## WORK ORDER
Given the records underneath, please repeat exactly the lines from the line with "Task: Click the book icon beside 探索本周的" through the line with "Instruction: Go to the Review + create tab", passing over any picture.

## INFORMATION SHOWN
______________________________

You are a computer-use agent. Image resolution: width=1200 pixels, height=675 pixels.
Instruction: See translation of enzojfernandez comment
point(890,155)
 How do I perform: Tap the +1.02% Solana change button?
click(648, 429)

______________________________

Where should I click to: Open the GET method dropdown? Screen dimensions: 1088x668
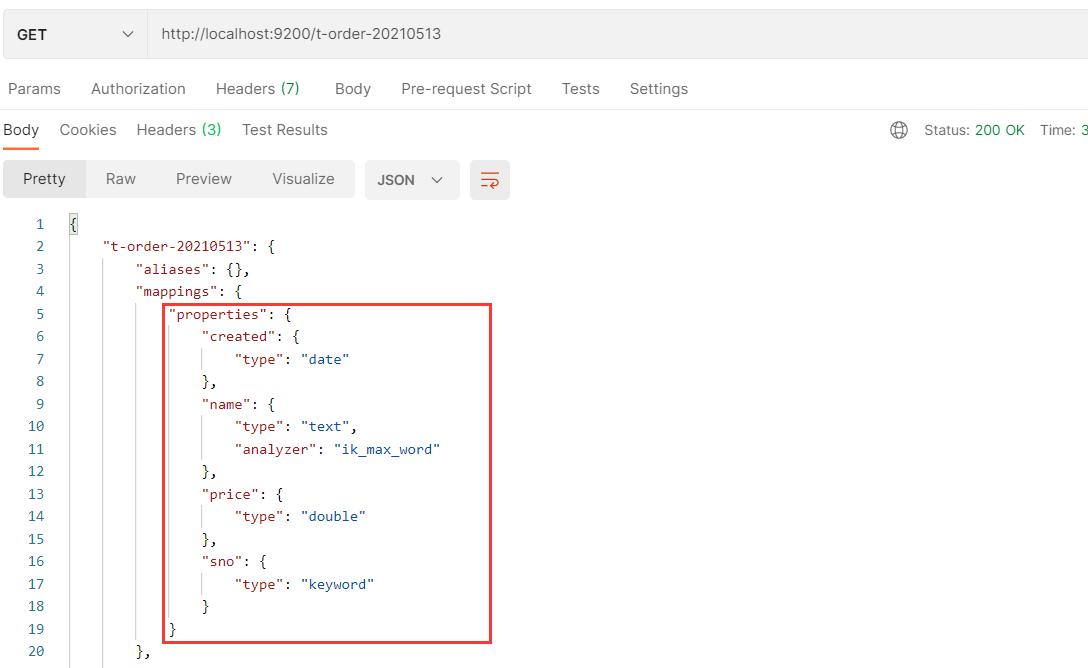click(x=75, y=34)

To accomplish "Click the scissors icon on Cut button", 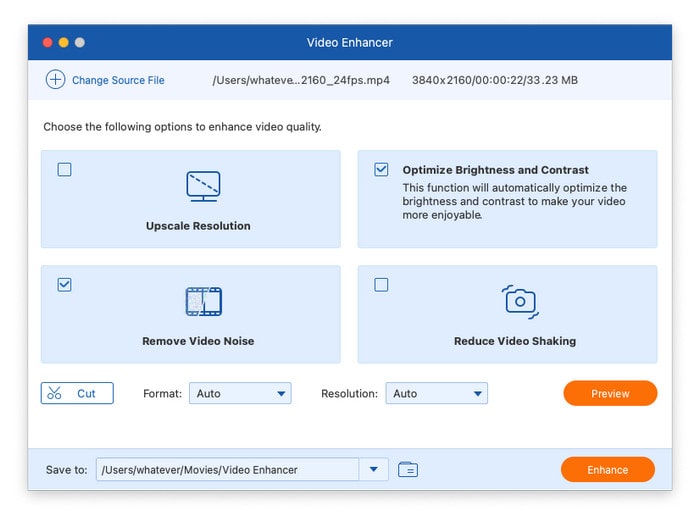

______________________________

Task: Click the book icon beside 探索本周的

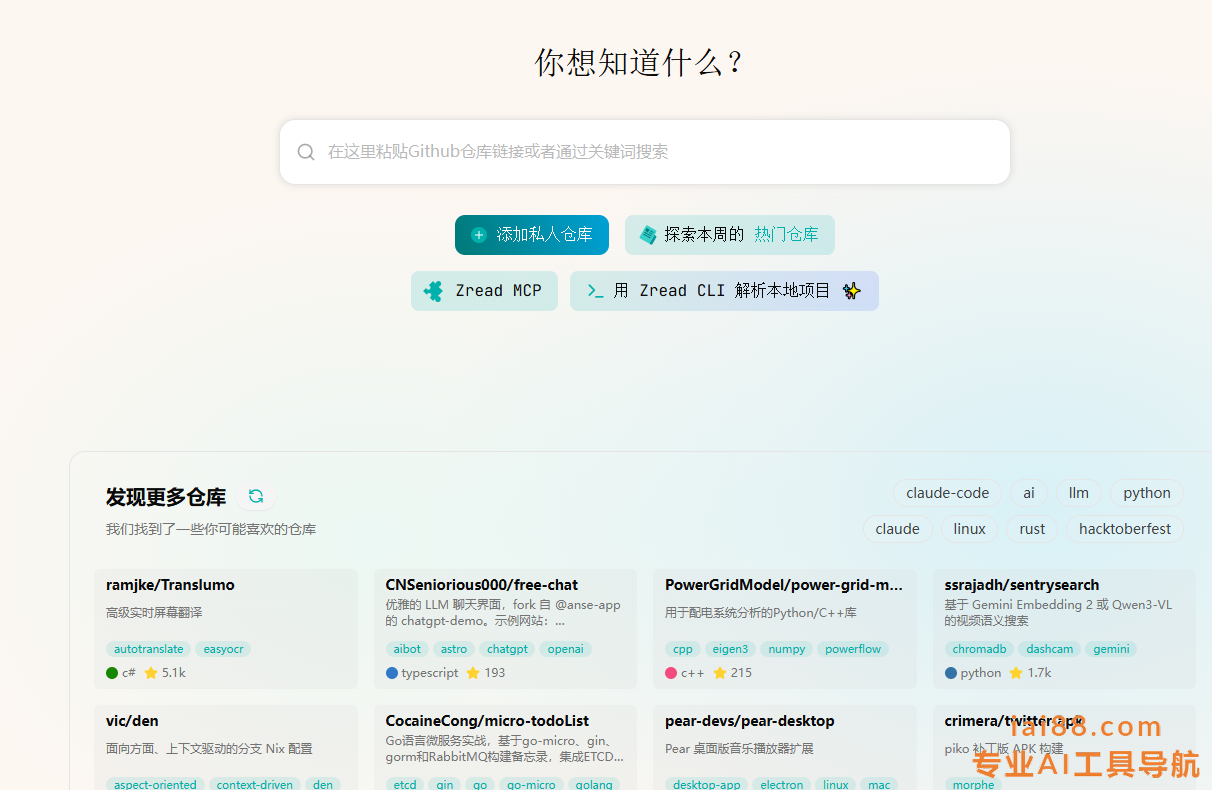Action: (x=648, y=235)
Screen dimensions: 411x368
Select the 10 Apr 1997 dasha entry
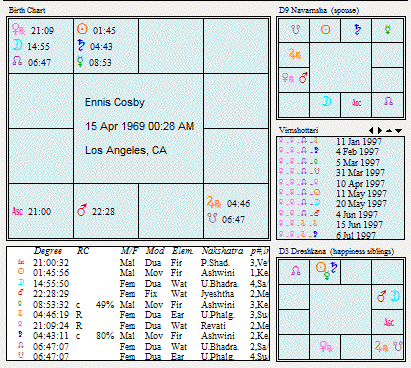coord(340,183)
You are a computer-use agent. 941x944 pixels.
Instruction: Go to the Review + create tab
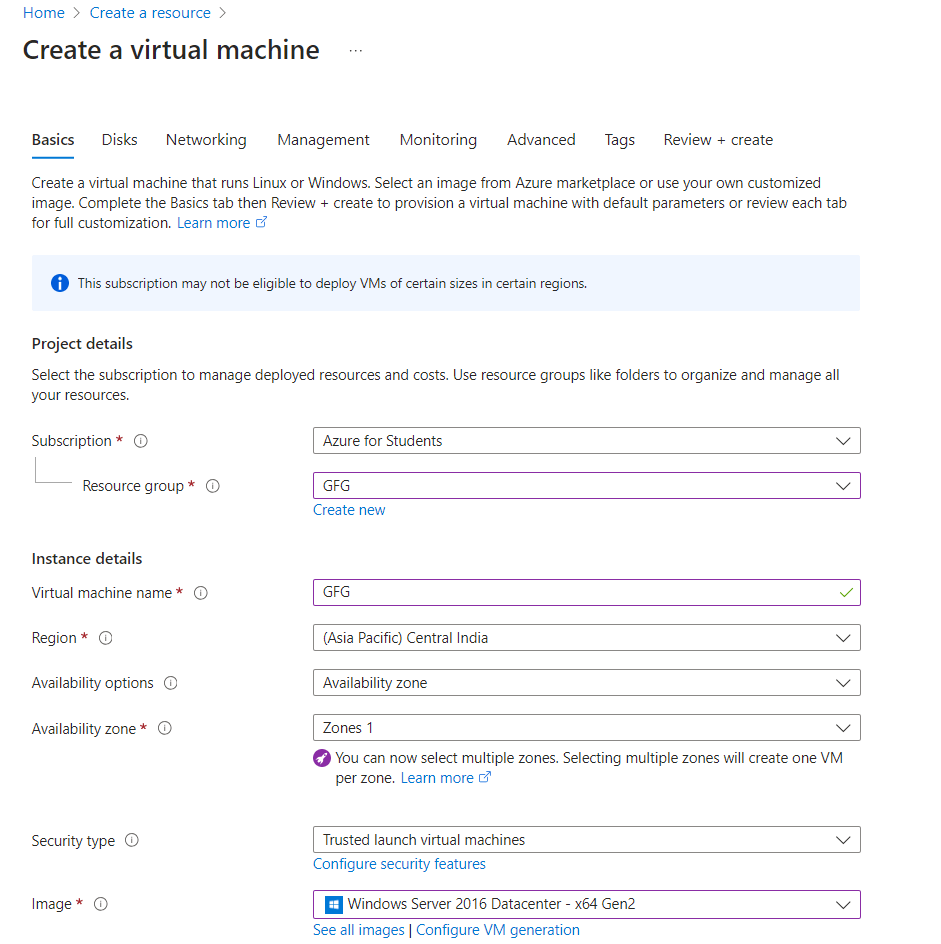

______________________________

## EXERCISE RESULT
Task: Click the book icon beside 探索本周的

Action: (x=648, y=235)
Screen dimensions: 411x368
Select the 10 Apr 1997 dasha entry
coord(340,183)
You are a computer-use agent. 941x944 pixels.
Instruction: Go to the Review + create tab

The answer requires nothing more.